# Goal:
Please recast the rows as a two-column CSV with the columns instruction and response, one row for each request, putting its text and its answer each in one quoted field with line breaks turned into spaces. Begin at the line that has "Click the bold", stop at the end of the rows, and leave the pictures out.

# A block of data:
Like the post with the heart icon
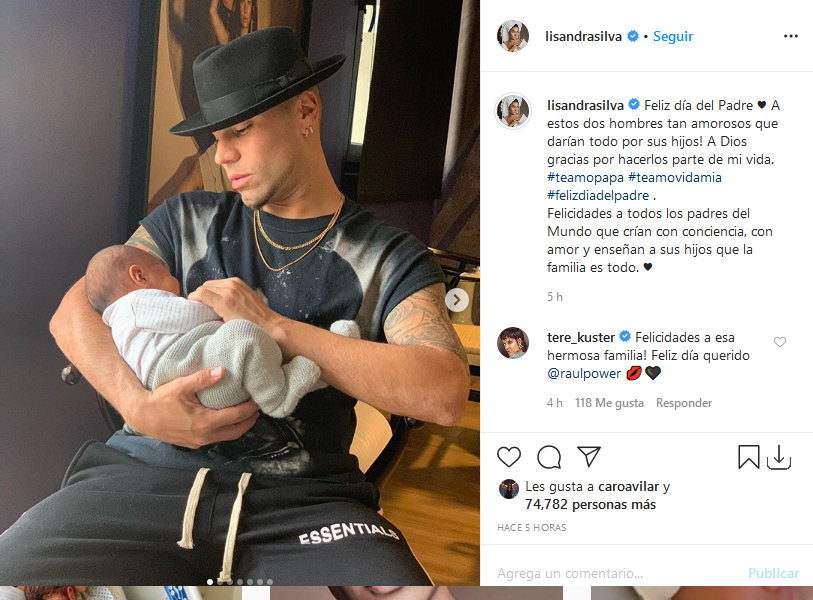 click(509, 457)
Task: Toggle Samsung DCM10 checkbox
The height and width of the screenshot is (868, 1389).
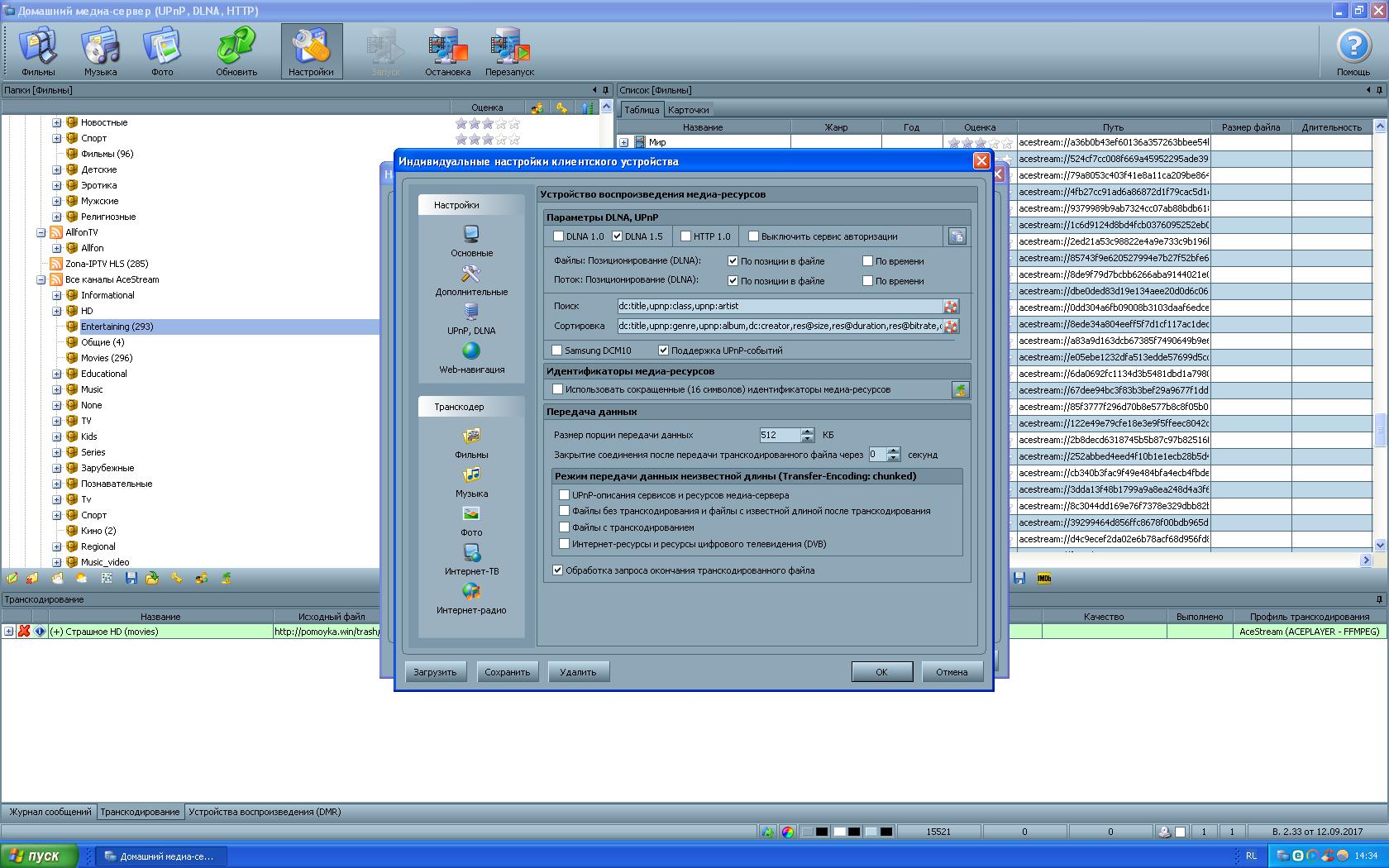Action: click(x=557, y=351)
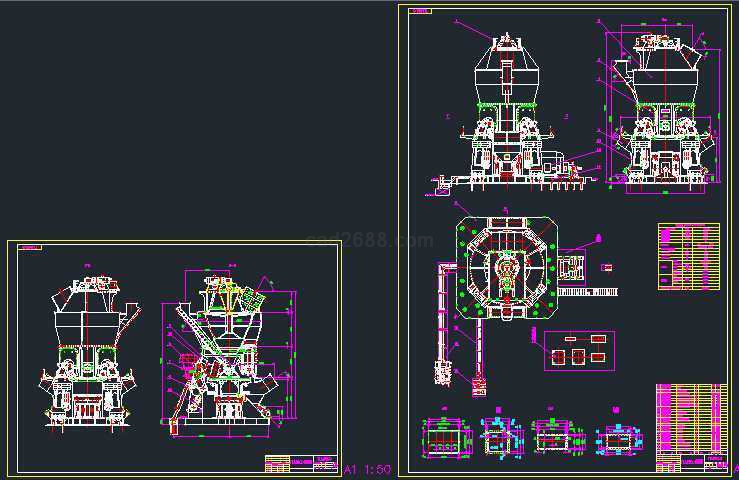Select the magenta-boxed schematic block diagram
Screen dimensions: 739x480
[x=579, y=349]

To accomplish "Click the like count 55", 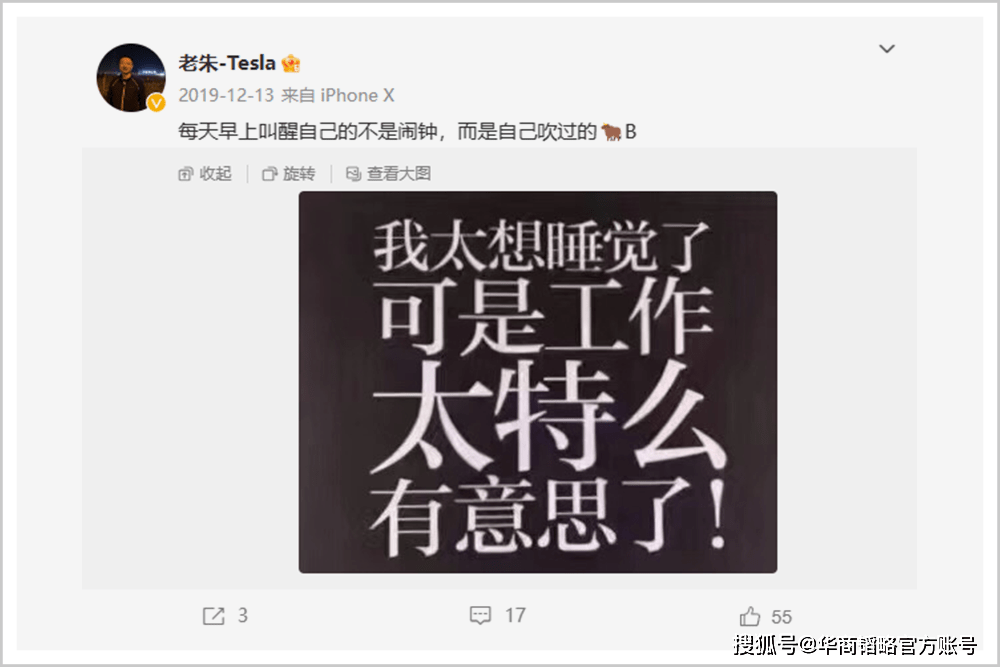I will pos(781,617).
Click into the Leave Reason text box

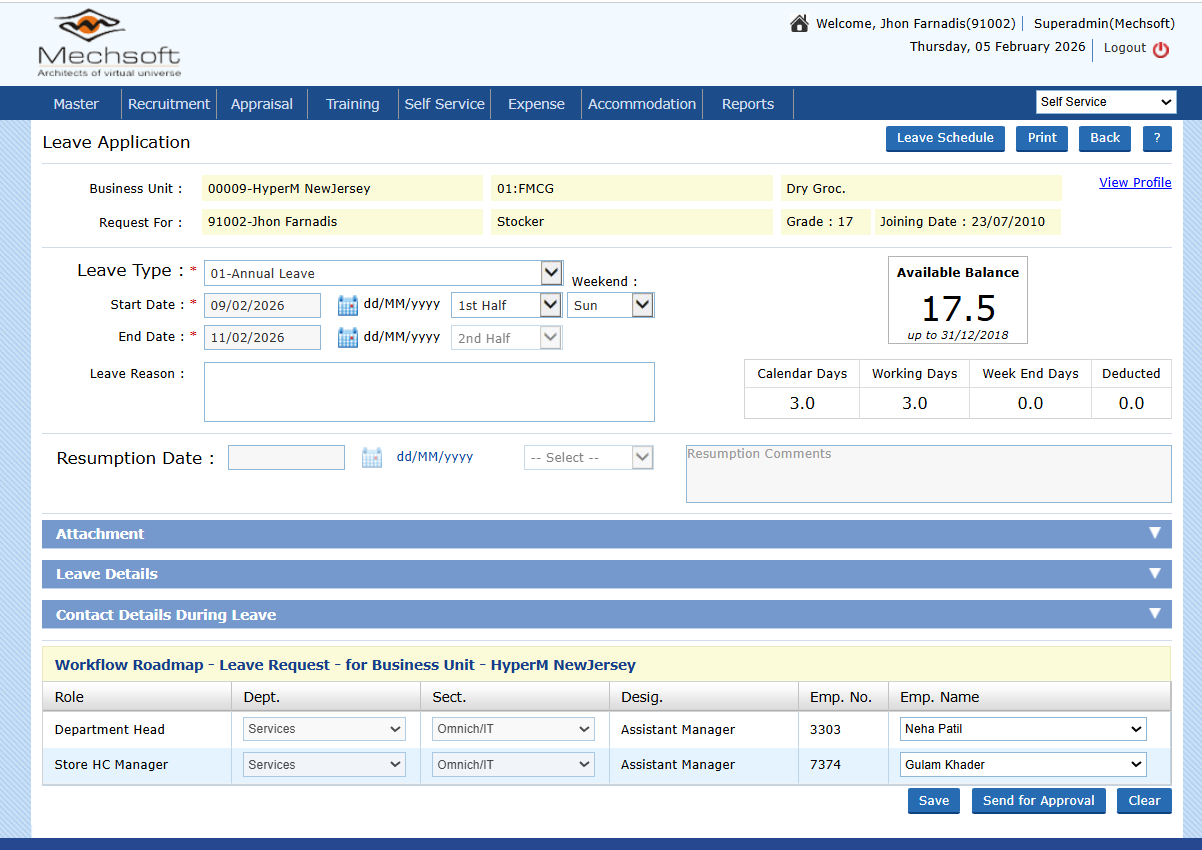429,392
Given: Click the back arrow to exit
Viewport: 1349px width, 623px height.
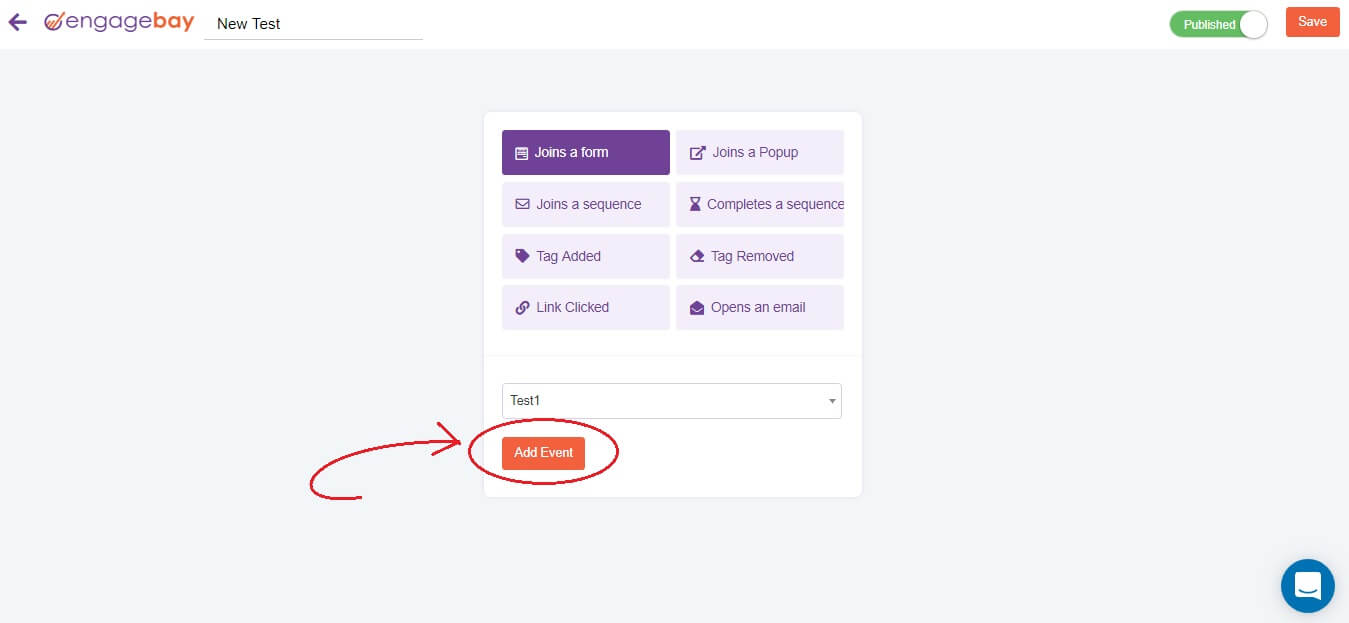Looking at the screenshot, I should [17, 21].
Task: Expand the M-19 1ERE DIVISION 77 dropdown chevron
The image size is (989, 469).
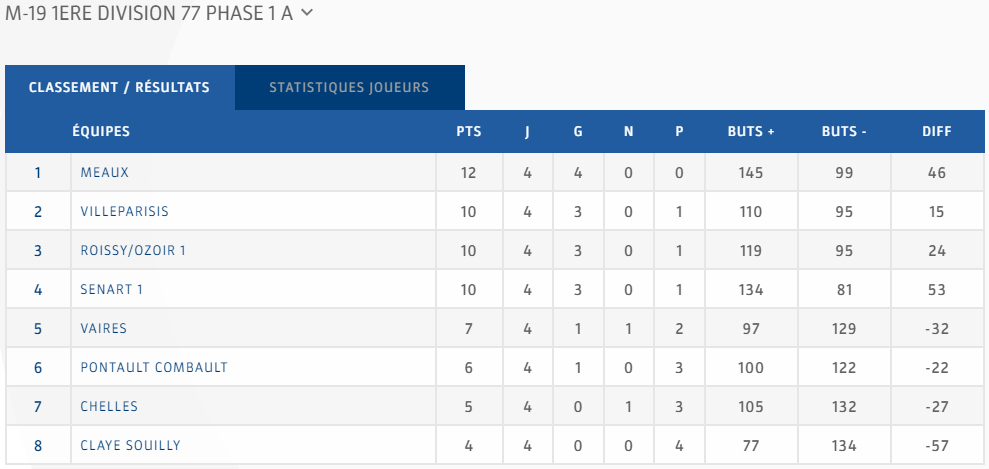Action: 307,13
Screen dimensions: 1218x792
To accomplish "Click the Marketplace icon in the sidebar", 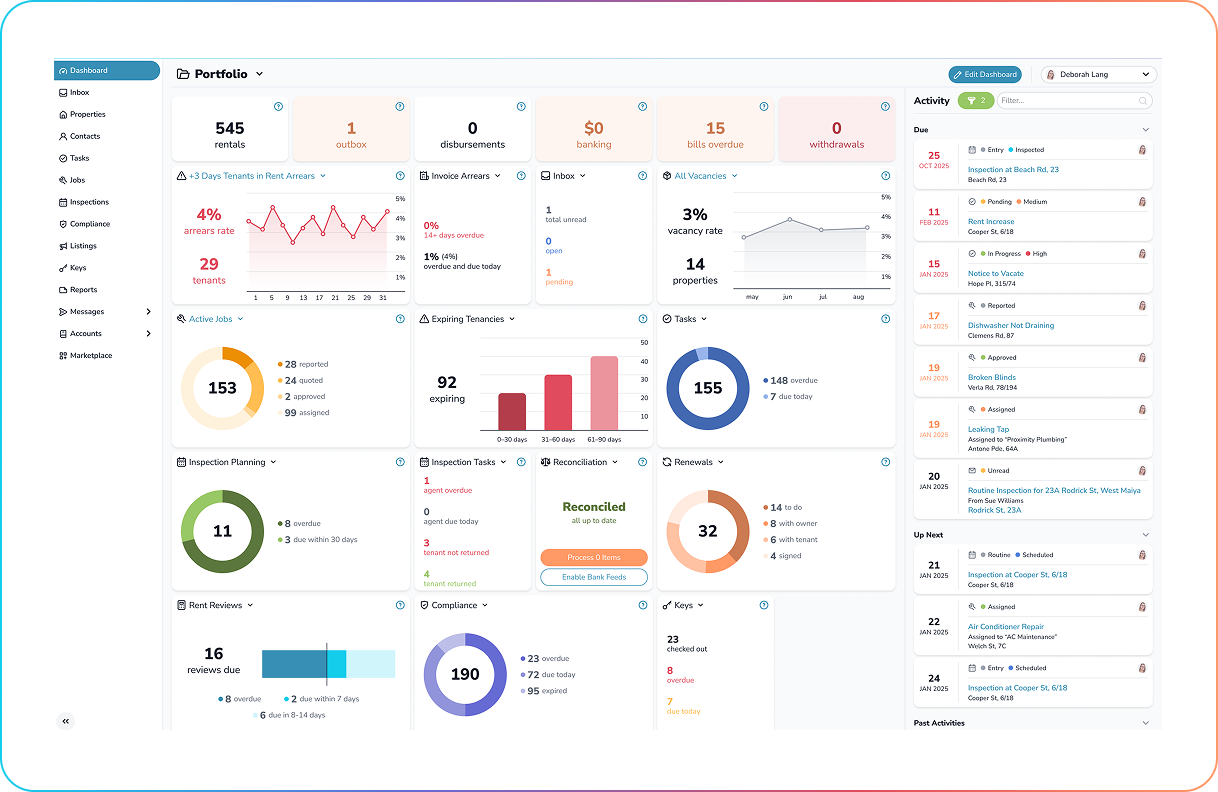I will coord(63,356).
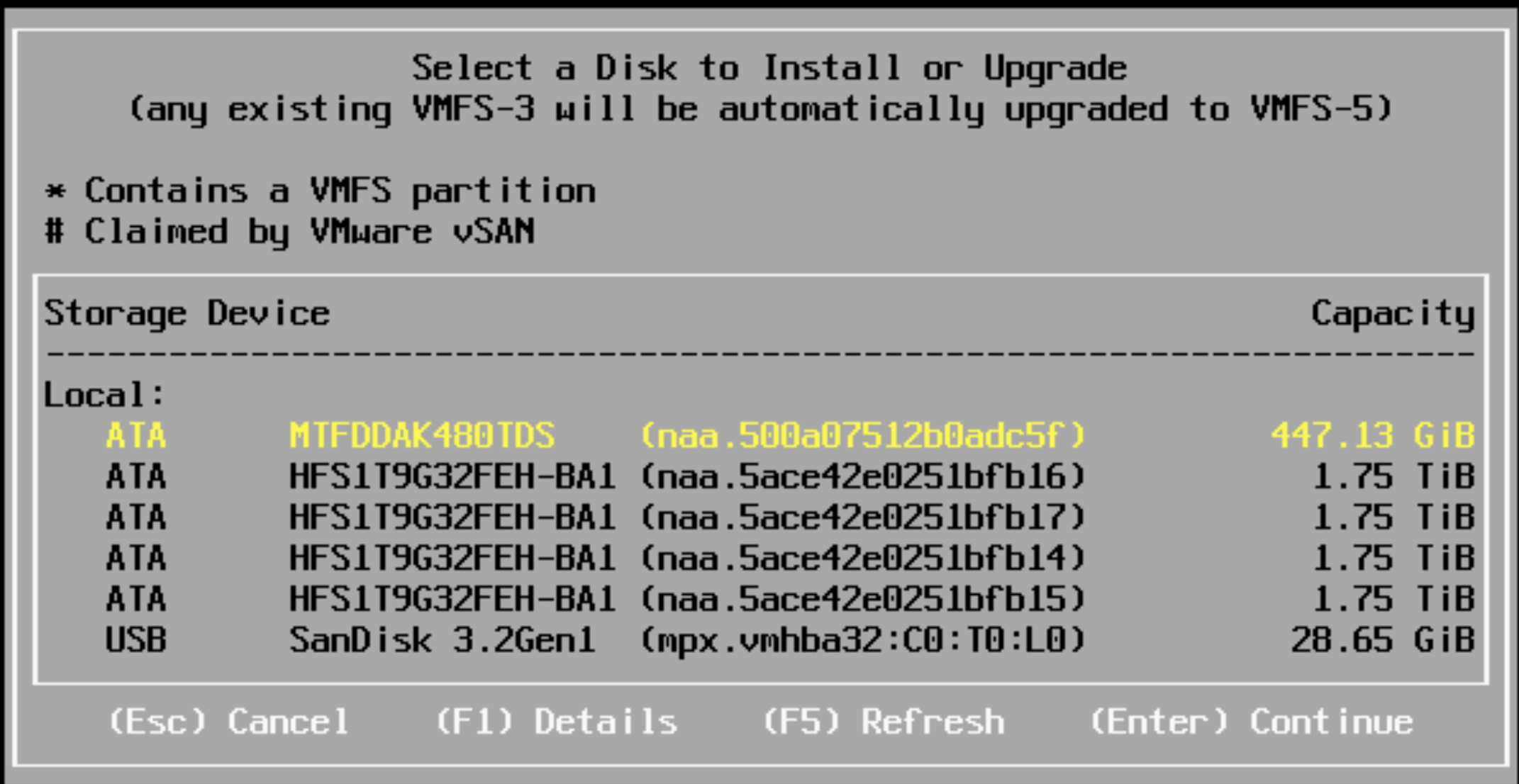This screenshot has height=784, width=1519.
Task: Click the Storage Device column header
Action: 187,313
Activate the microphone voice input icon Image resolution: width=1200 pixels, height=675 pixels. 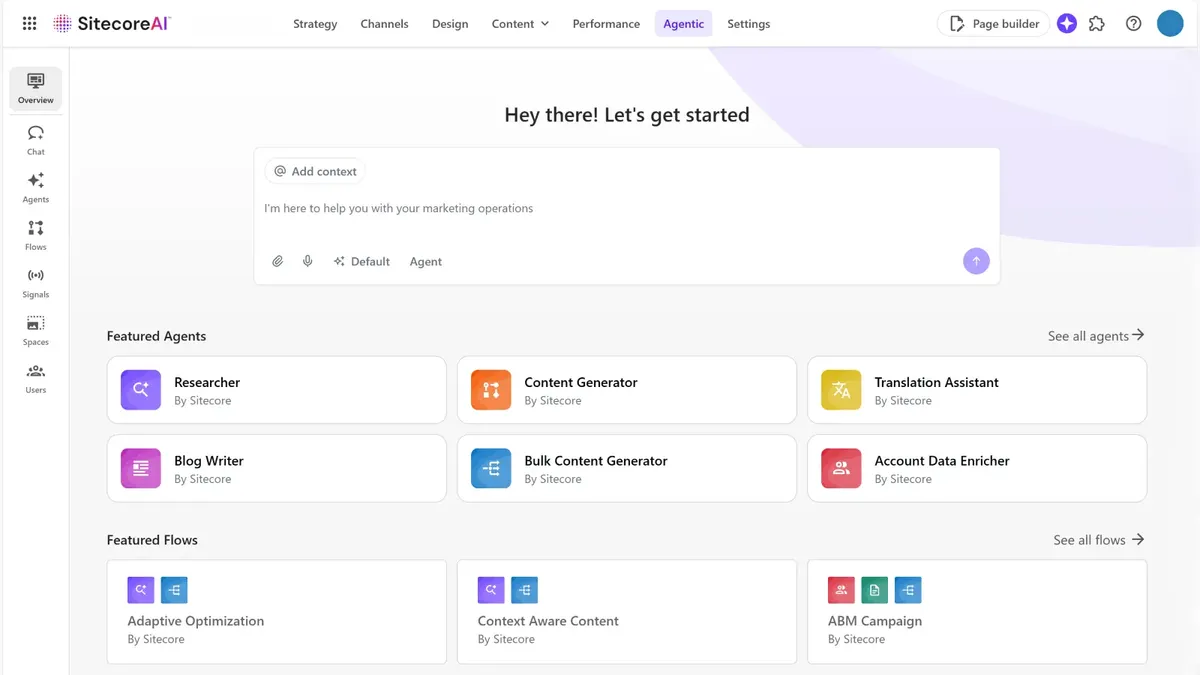coord(308,261)
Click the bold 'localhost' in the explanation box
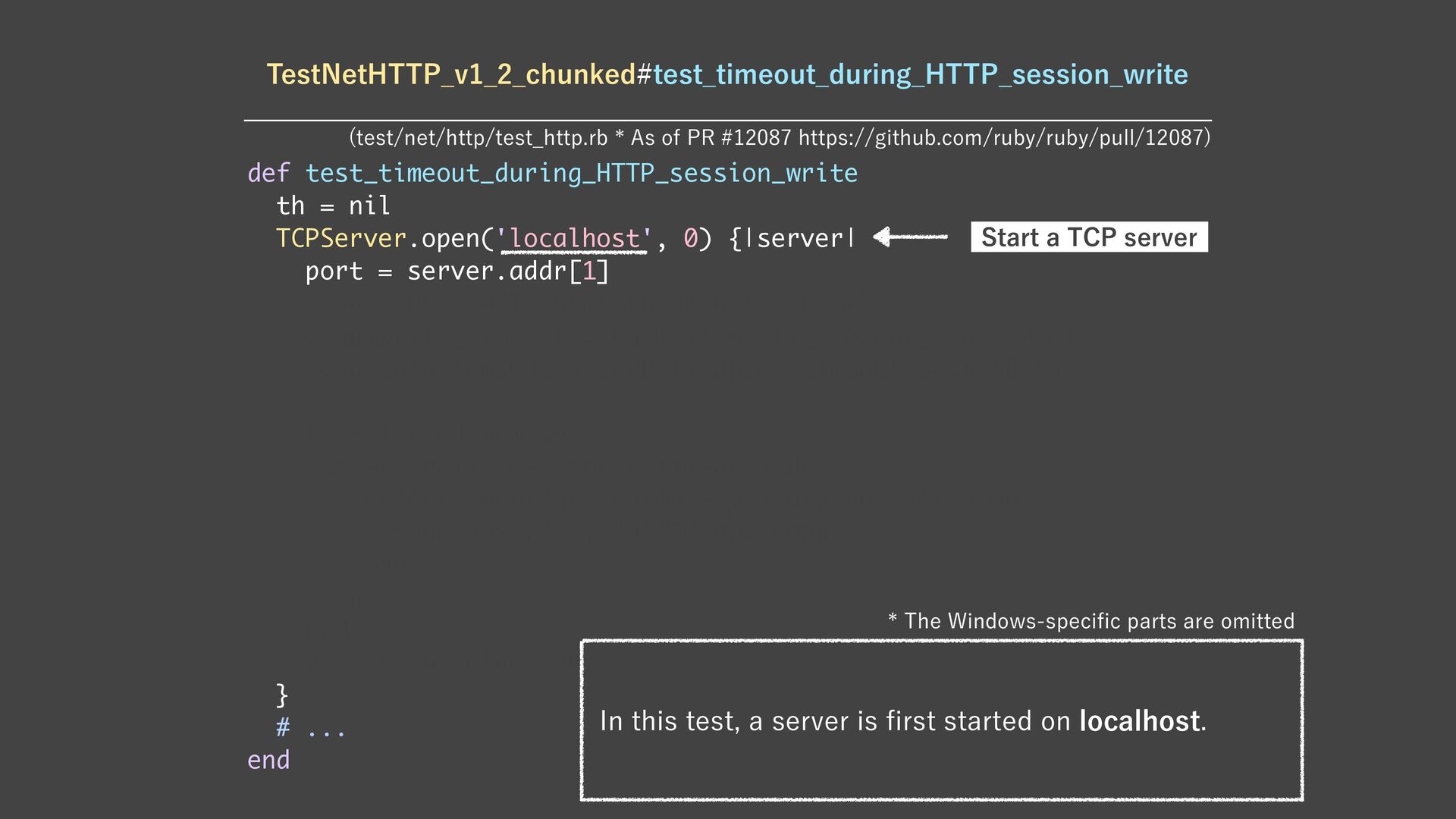 (1139, 721)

# Correct output:
instruction,response
"Click the bold 'localhost' in the explanation box","(1139, 721)"